START Material provided

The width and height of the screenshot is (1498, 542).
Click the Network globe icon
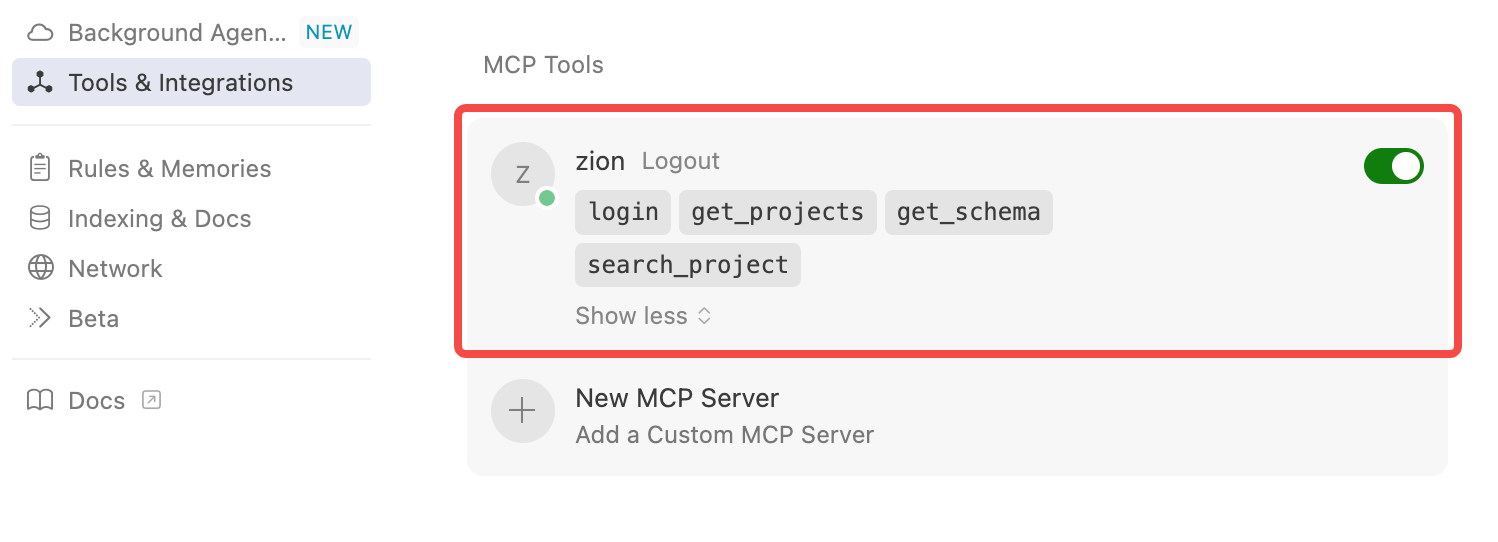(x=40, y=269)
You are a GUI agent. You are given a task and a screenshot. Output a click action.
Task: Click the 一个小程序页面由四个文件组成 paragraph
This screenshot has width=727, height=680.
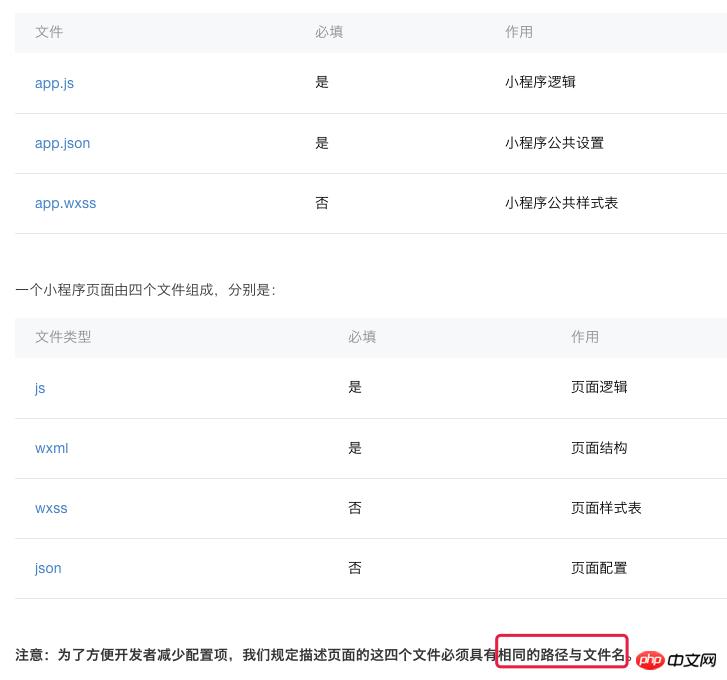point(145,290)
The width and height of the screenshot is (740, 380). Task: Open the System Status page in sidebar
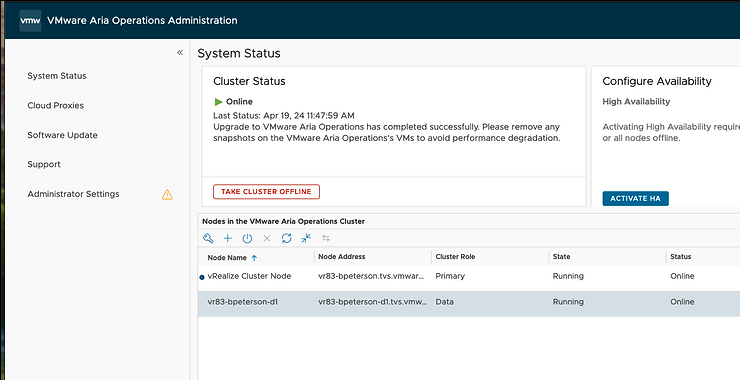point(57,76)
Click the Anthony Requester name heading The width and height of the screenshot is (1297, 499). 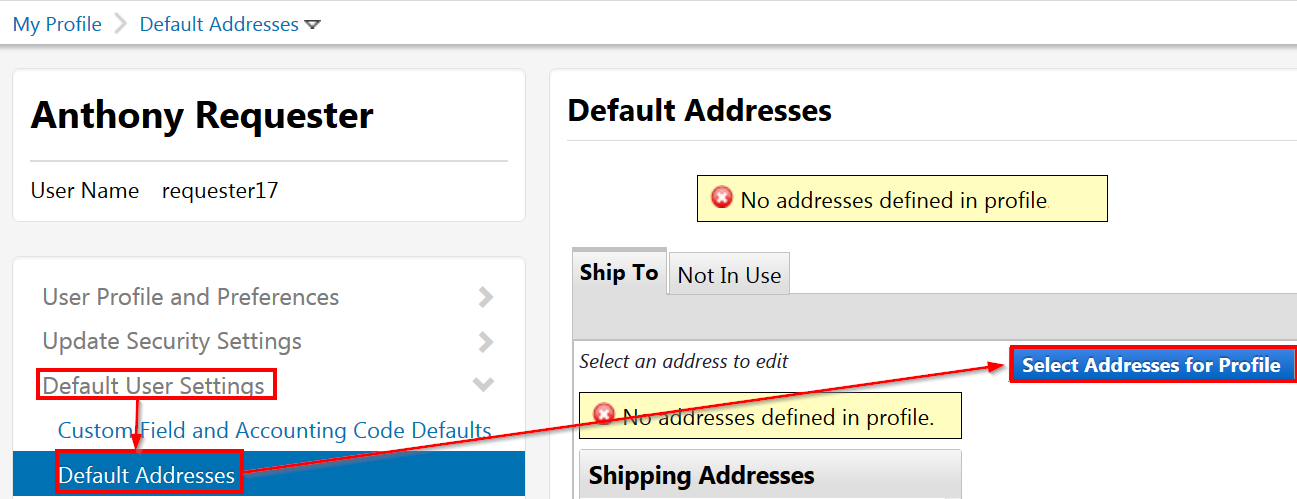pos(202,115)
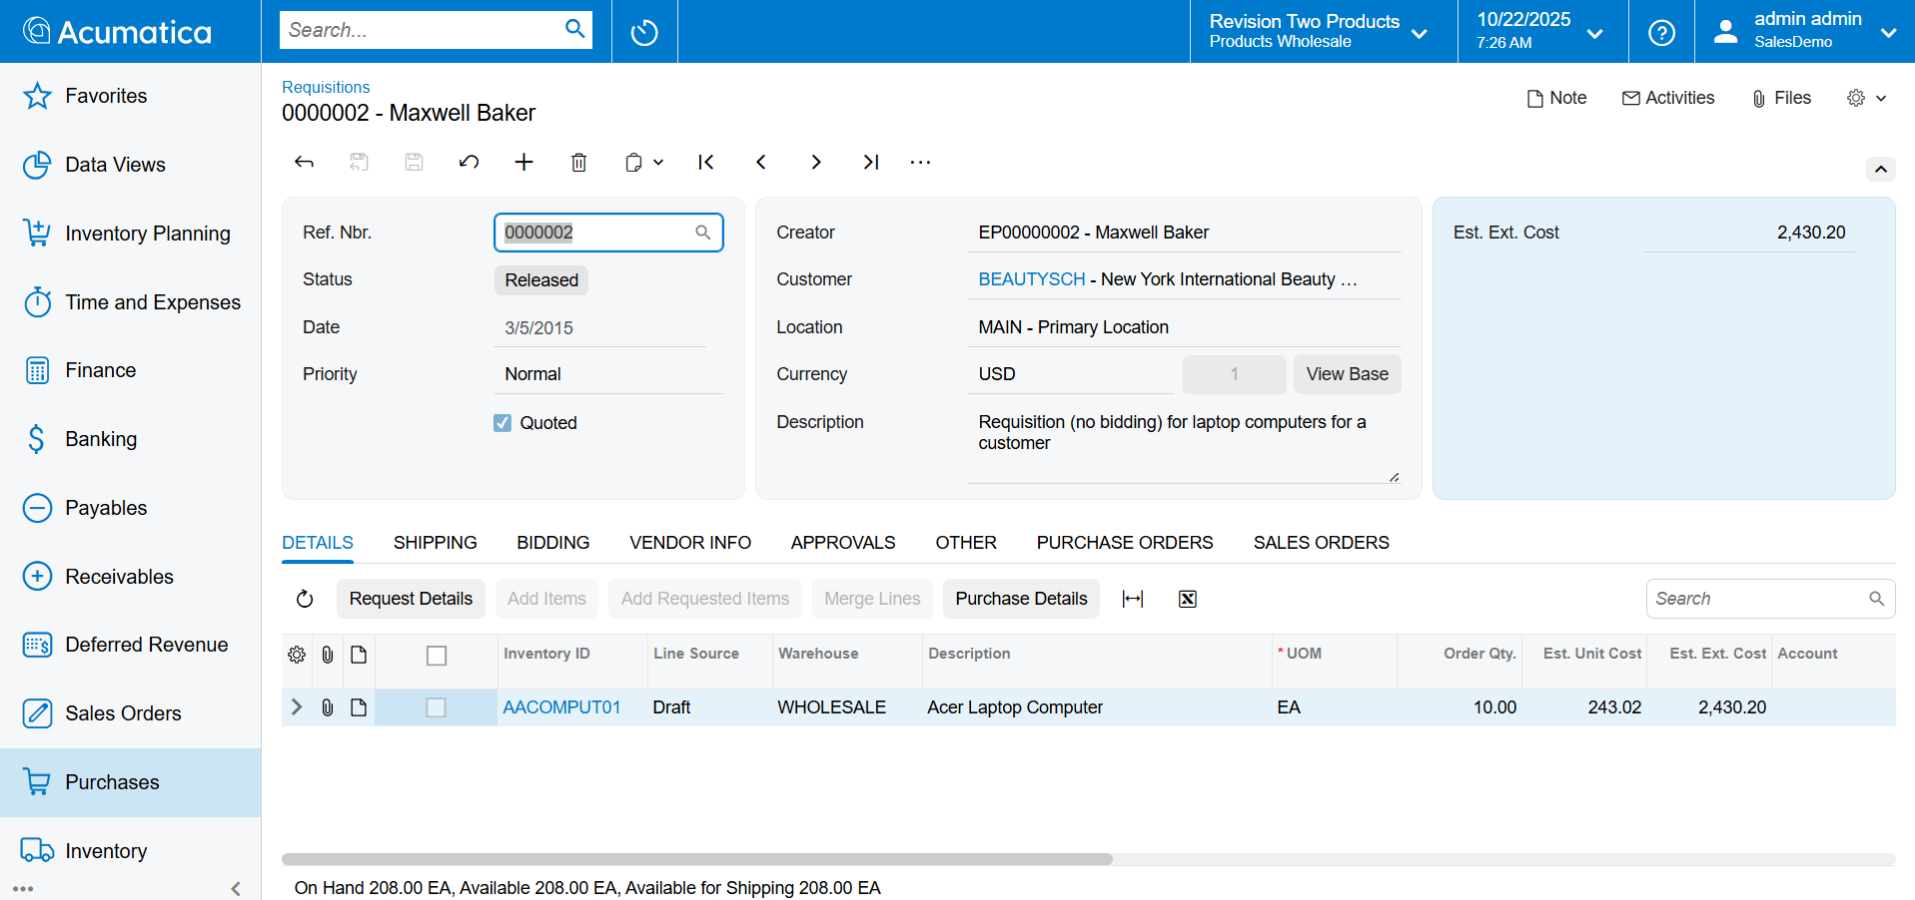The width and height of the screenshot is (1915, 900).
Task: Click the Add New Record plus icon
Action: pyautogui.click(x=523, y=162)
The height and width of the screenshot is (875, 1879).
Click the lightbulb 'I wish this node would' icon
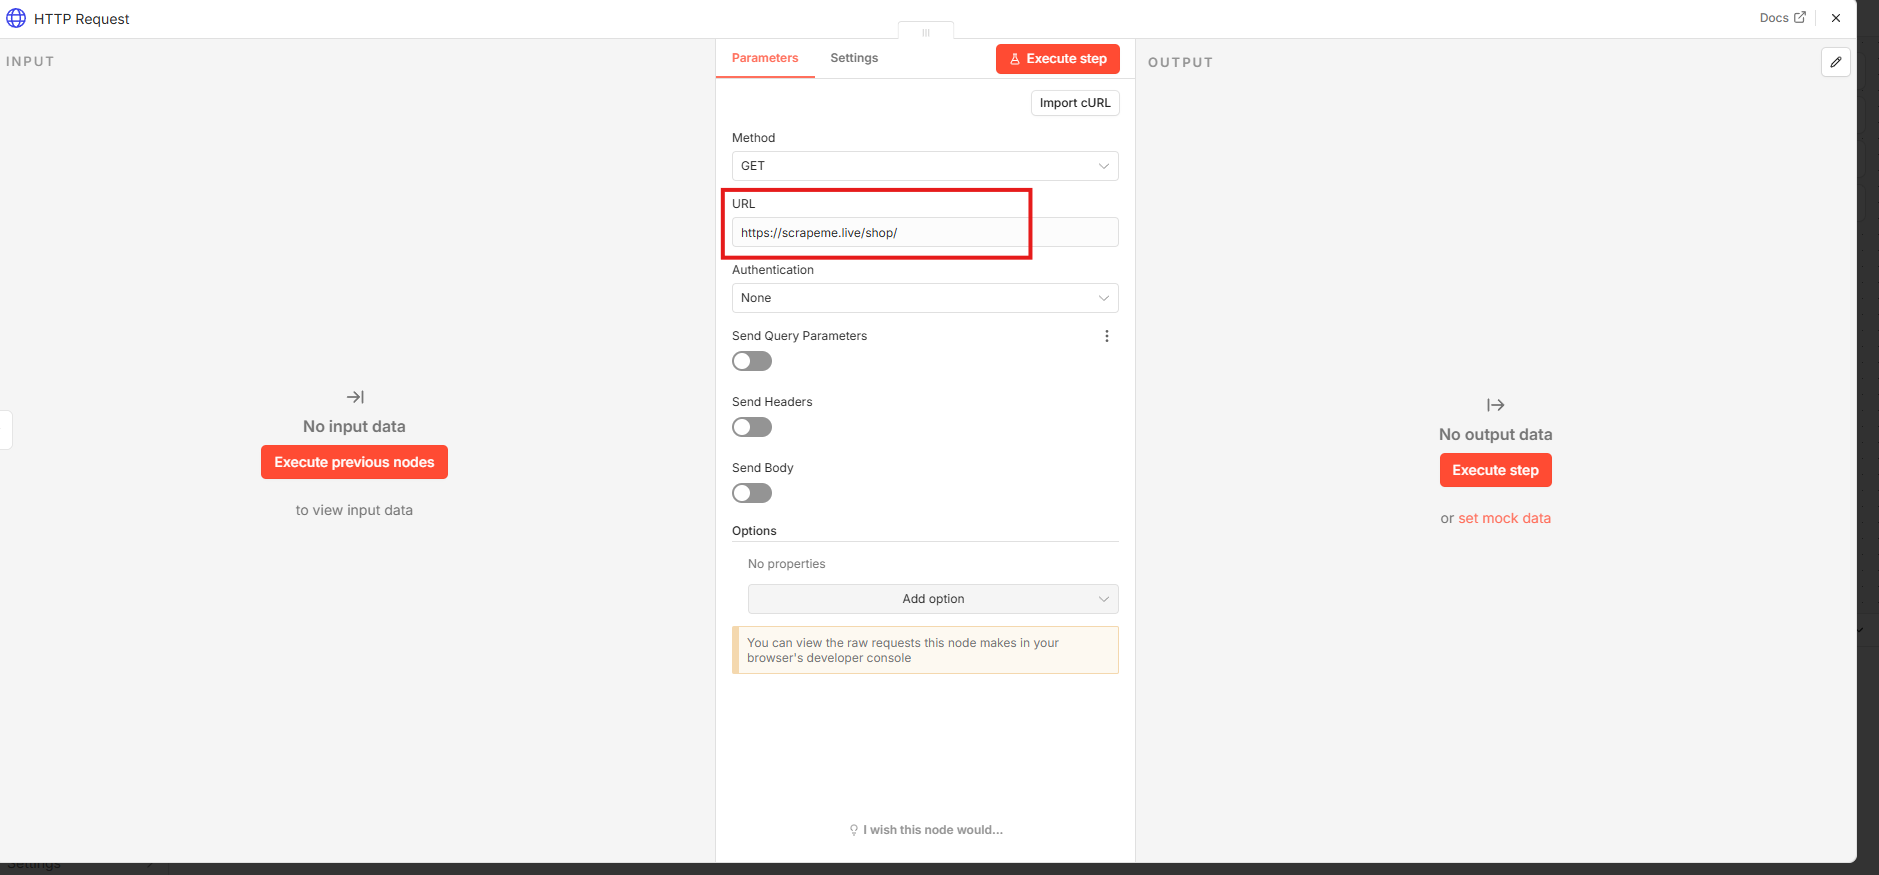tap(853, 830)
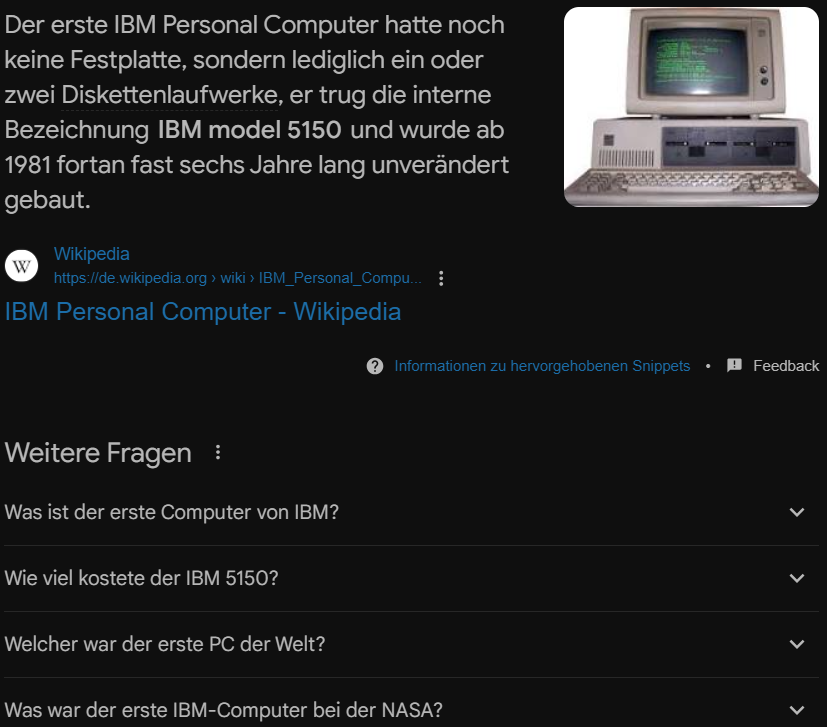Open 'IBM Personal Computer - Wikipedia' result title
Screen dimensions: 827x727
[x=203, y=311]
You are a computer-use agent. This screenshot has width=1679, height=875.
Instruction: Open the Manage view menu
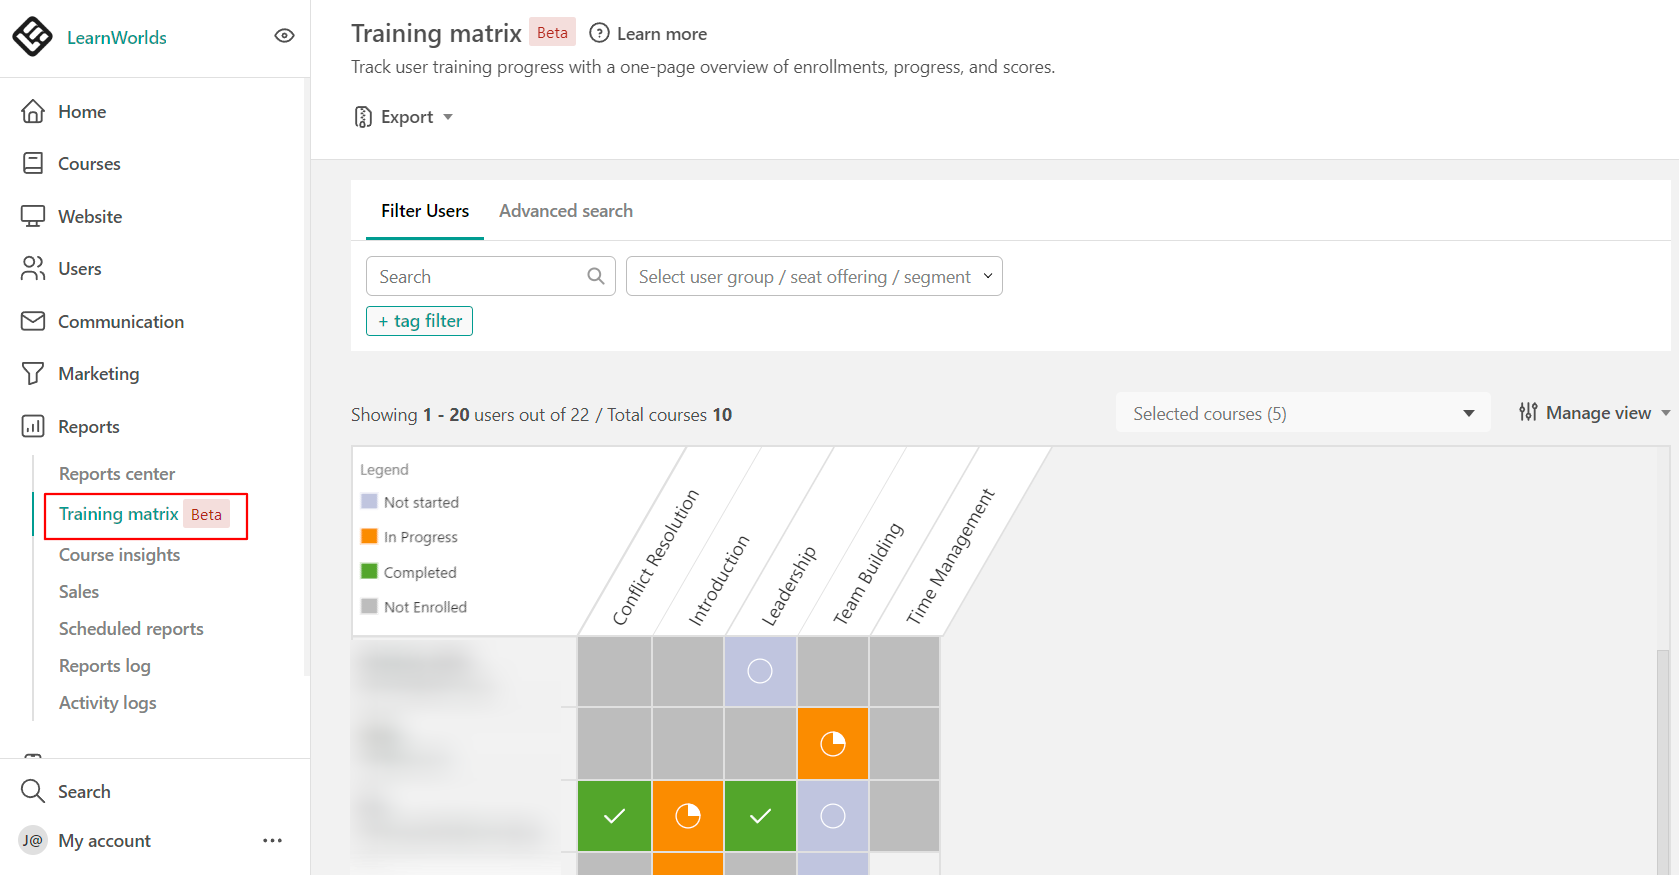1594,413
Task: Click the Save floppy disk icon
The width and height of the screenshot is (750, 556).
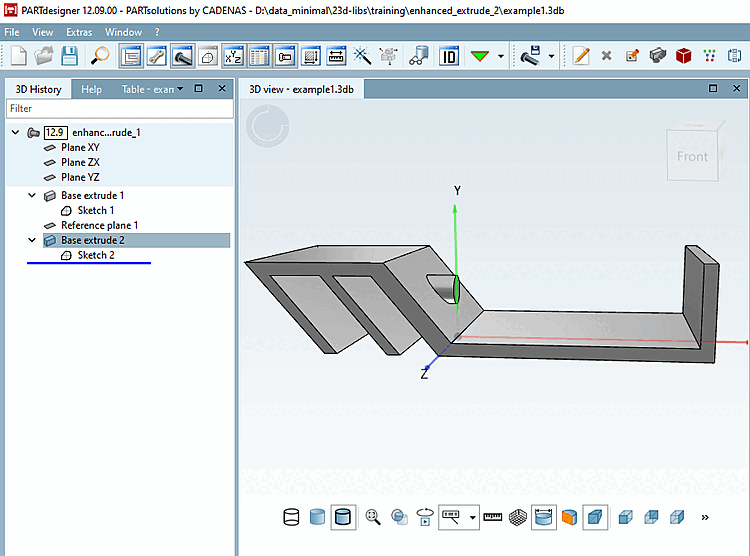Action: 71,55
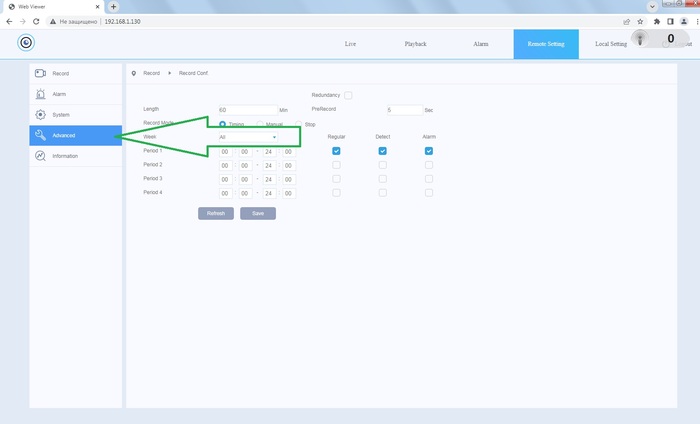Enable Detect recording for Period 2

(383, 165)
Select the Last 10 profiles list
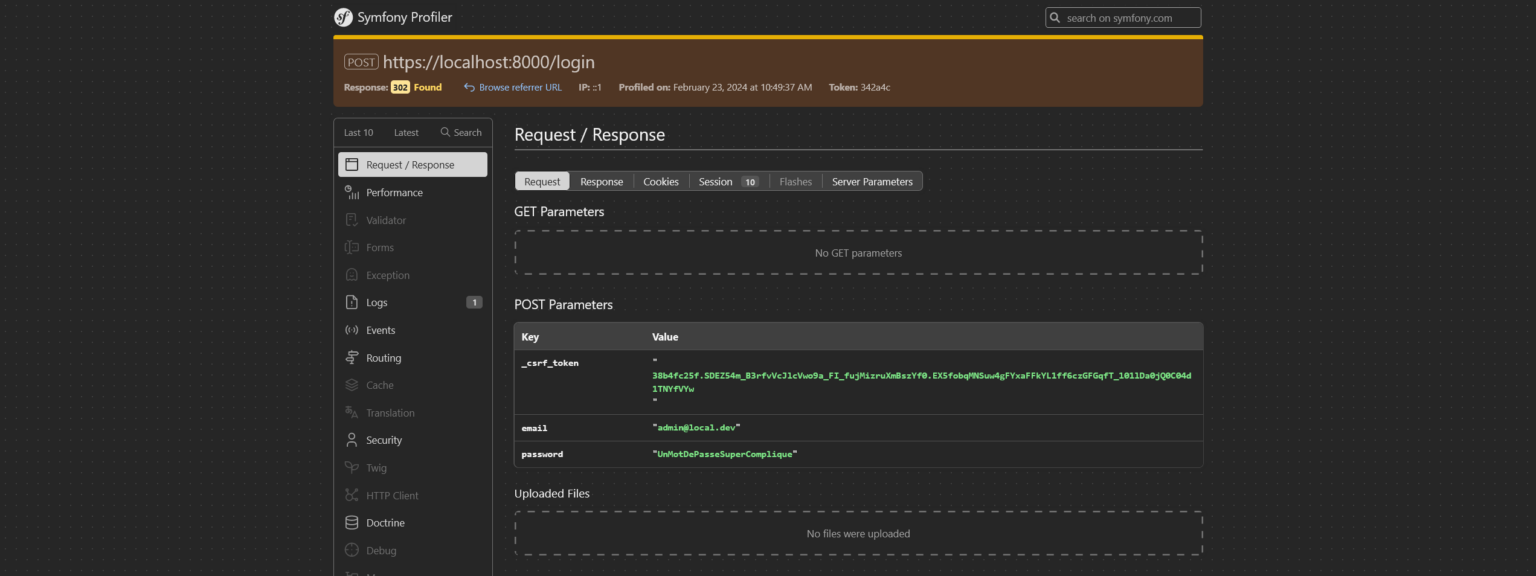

END Material provided

> **Problem requirements**: Please go through the data and copy each line containing the word "agent".

> **Written response**:
You are a GUI agent. You are given a task and a screenshot. Output a click action.
You are a computer-use agent. This screenshot has width=1679, height=875.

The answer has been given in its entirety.